I really think Weebly is a briliant tool that makes it very easy to build websites and means that if you hand a website over to a client who are not particularly IT savvy, that they really can maintain it themselves.

I've also used WordPress as well and also really like this as a CMS. I consider it easy to use, but I probably put Weebly up there as easier to use from someone with little web site experience. However, WordPress is much more powerful in being able to extend your website when it comes to things like ecommerce plugins/shopping carts and many other wonderful add ons you may want to bolt on to your site longer term.

As for improving the shopping cart in your Weebly site or having an alternative to wp-ecommerce, this shopping cart provider offers you a cart add in for as both a WordPress ecommerce plugin and as a Weebly ecommerce widget, so if you started off with a Weebly website and changed to WordPress or vice versa, you could keep your cart the same and it would move with you between sites, simples! (as those Meerkats would say). Have a a look at ShopIntegrator as it could be just the extra ecommerce features your were looking to have for your Weebly site: ShopIntegrator Weebly store ecommerce widget (http://www.shopintegrator.com/news/weebly_store_ecommerce_widget_launch.html)

...or if your more interested in the WordPress ecommerce instead now: WordPress ecommerce plugin and shopping basket/cart, sell products and sell digital downloads with WordPress (http://www.shopintegrator.com/cms/wordpress-ecommerce-store-plugin.html)

riancorbijn80
11-01-2012, 05:53 PM
Thank you for having this conversation Im trying to look and see what is the best ecommerce for a decent cheap price out there . Have a few questions i like the idea weebly .. easy .. but no search option.. i was taking a look at wordpress and wp-ecommerce, wow that looks confusing and looks like people having trouble with the wp-ecommerce. Im also looking into shopplugin.net recommended by vangogh . Im all new to this and trying to understand.. with wp-ecommerce and shopplugin.net looks like they charge you.. is that monthly or one time fee? It seems you need wordpress to have either wp-ecommerce and shopplugin.net.. whats the purpose of wordpress.. why do you have to have both?? Sorry if im jumping im trying to get an understanding . I just need a easy ecommerce site for around 100 products for right now that gives me options like search option.. able to set up a certain amount on qty i have a available per item and able to link a certain item i am selling to multiple categories if need be. .. can you help ?

billbenson
11-02-2012, 02:28 PM
The point of using Shopp and WordPress together is you use WP for articles, additional information on products etc. That will help you in the search engine rankings.

vangogh
11-09-2012, 06:15 PM
Both WP Ecommerce and Shopp have one time fees for different things. WP Ecommerce is free, but you'll probably want some of their add on features which cost a little each (again a one time fee for each). It's similar with Shopp, except Shopp will cost $55 to start. Woocommerce is a new shopping cart that people seem to like.
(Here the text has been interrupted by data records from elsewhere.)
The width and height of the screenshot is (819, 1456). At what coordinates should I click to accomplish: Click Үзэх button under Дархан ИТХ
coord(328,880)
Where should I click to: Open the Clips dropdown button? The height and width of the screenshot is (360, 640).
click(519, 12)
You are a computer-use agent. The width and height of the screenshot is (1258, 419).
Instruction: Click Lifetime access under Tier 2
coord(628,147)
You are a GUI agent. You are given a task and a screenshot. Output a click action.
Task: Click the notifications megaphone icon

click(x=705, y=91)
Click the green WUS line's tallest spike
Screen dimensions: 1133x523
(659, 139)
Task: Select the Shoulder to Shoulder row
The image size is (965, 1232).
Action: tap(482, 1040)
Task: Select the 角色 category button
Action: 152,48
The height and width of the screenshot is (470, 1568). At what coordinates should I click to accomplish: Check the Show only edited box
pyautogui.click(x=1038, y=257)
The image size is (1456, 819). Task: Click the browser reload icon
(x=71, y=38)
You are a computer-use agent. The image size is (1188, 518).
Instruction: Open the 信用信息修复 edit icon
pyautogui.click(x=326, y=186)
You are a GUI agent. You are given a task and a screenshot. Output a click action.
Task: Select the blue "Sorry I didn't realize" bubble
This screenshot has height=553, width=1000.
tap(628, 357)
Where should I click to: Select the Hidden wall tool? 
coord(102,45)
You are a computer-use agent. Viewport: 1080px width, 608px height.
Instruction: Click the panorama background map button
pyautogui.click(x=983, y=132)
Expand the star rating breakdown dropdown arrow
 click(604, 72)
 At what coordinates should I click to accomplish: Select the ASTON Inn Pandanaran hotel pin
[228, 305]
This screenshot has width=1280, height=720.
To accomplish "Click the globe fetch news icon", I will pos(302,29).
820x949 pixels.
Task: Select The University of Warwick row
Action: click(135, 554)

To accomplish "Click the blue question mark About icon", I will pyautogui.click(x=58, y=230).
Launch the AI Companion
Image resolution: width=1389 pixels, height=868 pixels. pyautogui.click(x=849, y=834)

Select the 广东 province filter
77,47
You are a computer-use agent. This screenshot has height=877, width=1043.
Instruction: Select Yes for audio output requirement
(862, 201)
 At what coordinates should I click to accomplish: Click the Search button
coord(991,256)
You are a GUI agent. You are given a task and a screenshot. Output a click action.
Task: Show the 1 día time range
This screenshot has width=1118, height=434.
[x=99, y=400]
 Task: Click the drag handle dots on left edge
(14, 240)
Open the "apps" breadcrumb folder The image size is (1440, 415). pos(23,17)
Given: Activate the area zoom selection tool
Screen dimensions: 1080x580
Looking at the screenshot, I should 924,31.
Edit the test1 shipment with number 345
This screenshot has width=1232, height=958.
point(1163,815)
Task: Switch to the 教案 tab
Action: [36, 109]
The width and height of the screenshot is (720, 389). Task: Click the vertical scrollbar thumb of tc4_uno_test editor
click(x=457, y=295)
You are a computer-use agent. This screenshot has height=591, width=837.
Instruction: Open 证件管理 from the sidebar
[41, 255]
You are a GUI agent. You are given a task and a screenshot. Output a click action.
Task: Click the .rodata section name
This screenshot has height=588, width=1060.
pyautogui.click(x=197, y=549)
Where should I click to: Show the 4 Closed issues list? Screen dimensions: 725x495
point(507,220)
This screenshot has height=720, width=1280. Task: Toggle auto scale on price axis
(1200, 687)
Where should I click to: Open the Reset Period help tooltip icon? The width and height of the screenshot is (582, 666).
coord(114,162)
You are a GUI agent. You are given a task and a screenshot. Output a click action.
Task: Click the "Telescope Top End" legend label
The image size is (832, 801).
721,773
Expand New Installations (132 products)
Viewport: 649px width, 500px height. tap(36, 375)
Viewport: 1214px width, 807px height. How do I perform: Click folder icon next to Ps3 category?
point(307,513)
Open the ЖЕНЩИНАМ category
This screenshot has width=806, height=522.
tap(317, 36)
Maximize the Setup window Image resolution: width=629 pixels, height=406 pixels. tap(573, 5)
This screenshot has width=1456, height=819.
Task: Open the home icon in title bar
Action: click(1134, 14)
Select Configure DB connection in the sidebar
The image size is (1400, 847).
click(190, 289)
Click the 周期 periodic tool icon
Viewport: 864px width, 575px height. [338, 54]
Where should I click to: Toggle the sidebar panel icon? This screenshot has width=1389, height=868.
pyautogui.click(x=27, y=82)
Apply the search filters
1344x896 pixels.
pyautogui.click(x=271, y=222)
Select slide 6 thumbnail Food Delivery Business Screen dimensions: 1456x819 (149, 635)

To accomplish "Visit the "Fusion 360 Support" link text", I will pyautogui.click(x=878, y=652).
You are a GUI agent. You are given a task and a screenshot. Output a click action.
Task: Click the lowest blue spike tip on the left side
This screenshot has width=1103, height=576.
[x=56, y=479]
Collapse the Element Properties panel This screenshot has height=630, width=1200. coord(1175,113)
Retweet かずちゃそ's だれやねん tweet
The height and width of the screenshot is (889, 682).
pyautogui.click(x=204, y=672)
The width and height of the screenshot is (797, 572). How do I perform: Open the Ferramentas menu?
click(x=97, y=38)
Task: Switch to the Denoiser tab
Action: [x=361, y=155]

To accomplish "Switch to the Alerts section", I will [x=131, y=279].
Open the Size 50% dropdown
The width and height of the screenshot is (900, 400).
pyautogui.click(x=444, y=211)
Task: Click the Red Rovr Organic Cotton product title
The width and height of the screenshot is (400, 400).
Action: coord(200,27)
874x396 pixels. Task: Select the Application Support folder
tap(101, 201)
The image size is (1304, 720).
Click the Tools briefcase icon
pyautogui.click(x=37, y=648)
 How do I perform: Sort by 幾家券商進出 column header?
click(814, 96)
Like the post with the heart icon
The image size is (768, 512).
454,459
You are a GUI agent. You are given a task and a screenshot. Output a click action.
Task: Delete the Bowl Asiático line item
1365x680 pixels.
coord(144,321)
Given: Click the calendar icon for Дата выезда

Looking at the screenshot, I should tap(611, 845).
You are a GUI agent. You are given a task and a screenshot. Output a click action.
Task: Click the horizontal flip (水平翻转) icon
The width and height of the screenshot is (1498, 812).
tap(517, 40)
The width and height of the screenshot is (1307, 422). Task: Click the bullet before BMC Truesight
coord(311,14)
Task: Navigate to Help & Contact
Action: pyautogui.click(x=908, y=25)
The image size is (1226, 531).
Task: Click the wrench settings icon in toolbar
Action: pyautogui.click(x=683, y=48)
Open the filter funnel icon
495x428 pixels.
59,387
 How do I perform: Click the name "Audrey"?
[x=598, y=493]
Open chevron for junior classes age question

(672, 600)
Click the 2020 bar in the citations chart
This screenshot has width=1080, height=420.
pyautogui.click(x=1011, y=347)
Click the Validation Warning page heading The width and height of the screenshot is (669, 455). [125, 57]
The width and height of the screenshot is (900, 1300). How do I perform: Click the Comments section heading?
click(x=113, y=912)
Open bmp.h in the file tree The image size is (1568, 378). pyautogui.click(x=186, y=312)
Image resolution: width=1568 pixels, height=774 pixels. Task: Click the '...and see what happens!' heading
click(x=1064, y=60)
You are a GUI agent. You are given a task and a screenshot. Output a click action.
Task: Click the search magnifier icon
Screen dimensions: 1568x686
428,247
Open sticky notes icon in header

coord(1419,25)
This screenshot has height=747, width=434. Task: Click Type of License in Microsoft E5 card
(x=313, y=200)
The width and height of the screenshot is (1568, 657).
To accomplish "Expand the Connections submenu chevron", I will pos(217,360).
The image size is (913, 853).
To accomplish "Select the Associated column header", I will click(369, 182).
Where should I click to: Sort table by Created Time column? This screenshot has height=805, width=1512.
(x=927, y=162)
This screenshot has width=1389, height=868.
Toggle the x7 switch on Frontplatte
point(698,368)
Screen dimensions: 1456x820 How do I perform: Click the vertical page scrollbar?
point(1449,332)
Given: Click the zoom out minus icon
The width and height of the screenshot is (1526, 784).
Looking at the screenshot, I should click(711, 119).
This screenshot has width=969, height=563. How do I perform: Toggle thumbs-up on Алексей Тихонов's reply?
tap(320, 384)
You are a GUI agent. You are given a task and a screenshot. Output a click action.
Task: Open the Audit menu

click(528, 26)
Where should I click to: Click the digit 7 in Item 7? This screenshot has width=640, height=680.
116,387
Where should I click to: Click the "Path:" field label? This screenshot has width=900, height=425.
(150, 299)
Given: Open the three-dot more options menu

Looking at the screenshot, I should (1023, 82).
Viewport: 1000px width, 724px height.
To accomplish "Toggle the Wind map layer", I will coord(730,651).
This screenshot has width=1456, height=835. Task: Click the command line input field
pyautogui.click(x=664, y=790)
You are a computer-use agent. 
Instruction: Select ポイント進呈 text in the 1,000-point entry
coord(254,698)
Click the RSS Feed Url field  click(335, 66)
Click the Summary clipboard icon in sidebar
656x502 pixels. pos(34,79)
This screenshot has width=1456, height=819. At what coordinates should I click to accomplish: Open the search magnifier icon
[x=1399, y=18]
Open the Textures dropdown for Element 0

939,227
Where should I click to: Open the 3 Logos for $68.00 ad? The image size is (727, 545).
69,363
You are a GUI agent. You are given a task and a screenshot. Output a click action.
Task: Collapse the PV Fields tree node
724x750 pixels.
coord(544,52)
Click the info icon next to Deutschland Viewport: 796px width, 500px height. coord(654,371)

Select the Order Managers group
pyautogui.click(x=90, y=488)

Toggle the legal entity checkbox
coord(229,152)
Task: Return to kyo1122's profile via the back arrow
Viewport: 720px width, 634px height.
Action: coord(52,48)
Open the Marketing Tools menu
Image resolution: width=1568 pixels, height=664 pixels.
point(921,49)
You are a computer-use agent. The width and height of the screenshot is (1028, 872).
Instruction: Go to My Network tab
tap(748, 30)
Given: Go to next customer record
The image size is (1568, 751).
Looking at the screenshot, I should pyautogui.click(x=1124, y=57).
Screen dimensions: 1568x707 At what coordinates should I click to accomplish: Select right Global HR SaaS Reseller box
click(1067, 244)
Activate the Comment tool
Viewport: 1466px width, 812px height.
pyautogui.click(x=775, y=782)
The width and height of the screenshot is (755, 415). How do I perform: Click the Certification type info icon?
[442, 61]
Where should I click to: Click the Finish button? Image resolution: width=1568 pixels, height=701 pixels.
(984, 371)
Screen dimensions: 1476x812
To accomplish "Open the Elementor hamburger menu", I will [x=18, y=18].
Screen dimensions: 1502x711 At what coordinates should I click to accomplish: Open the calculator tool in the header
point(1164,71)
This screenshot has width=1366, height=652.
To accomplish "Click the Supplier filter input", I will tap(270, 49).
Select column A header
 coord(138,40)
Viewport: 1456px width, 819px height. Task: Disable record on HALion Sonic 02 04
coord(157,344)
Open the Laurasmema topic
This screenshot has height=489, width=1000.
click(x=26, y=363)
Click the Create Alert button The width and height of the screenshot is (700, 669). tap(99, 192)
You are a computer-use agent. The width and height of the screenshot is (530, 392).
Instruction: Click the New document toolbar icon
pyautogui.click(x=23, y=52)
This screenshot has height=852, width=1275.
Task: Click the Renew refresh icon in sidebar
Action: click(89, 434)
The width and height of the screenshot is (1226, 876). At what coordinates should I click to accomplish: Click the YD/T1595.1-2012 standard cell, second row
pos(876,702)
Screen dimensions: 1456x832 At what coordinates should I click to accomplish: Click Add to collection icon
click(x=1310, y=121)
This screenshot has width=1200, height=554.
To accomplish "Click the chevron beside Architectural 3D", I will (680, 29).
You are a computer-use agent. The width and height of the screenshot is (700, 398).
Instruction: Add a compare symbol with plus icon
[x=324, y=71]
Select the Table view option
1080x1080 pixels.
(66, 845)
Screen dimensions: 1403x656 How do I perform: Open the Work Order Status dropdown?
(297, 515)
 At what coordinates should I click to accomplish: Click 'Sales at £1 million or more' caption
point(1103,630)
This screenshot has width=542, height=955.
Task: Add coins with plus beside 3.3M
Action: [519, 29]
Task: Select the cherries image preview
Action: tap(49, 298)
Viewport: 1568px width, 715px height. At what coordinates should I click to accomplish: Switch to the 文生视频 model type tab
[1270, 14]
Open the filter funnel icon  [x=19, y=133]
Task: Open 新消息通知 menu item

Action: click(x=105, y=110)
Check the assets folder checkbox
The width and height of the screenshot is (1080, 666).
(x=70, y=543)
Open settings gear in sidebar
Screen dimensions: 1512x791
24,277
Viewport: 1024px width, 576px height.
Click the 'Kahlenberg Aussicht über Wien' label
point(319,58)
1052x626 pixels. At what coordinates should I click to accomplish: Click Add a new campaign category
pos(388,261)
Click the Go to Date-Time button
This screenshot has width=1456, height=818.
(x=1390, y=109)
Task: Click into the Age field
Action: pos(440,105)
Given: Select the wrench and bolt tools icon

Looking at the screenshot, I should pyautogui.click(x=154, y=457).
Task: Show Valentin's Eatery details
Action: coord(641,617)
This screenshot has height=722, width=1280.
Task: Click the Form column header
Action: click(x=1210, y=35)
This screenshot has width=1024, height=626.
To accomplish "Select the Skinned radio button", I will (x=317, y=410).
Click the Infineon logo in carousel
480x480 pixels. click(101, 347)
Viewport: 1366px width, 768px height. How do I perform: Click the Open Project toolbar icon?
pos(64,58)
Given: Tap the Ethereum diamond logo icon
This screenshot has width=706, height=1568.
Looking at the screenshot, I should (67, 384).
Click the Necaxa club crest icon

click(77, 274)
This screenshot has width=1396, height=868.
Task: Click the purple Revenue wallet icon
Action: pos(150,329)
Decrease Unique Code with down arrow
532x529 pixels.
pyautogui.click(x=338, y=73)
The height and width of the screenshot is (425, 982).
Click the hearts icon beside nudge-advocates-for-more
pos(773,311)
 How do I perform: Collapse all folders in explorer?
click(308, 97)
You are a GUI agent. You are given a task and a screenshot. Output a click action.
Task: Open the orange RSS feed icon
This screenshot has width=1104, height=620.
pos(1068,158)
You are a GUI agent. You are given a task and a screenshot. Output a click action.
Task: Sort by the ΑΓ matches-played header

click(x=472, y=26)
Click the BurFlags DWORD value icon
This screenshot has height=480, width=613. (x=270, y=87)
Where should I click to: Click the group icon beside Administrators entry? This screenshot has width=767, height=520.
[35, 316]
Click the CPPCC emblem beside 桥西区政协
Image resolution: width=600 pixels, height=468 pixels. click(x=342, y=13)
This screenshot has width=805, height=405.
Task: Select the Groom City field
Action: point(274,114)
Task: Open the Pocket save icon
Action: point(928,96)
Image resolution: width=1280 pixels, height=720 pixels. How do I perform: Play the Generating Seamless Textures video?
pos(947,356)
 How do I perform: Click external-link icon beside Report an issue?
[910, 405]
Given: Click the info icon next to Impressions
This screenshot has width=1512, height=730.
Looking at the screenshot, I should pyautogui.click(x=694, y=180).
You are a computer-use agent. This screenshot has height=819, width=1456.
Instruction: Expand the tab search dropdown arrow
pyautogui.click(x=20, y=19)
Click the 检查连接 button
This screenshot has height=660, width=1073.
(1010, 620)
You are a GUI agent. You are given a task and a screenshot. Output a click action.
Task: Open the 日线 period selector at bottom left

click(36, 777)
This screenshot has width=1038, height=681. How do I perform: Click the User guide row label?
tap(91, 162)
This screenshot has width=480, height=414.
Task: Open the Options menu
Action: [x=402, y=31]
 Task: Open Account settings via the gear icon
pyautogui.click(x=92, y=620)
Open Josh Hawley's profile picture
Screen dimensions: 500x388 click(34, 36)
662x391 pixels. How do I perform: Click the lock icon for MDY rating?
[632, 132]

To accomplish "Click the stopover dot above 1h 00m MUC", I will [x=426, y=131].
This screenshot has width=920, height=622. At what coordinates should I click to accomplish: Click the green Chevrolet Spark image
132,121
There are other ecommerce plugins for WordPress with similar setups. They generally come low cost or free if the only payment method you need is PayPal and you don't mind limited features. If you need payment with something other than PayPal or need shipping modules or other features you should expect to pay.

Figure you can get something that will work for your site for $100 or less.

fconsig
12-11-2012, 01:03 PM
I see from your site you chose Volusion. How has it worked out?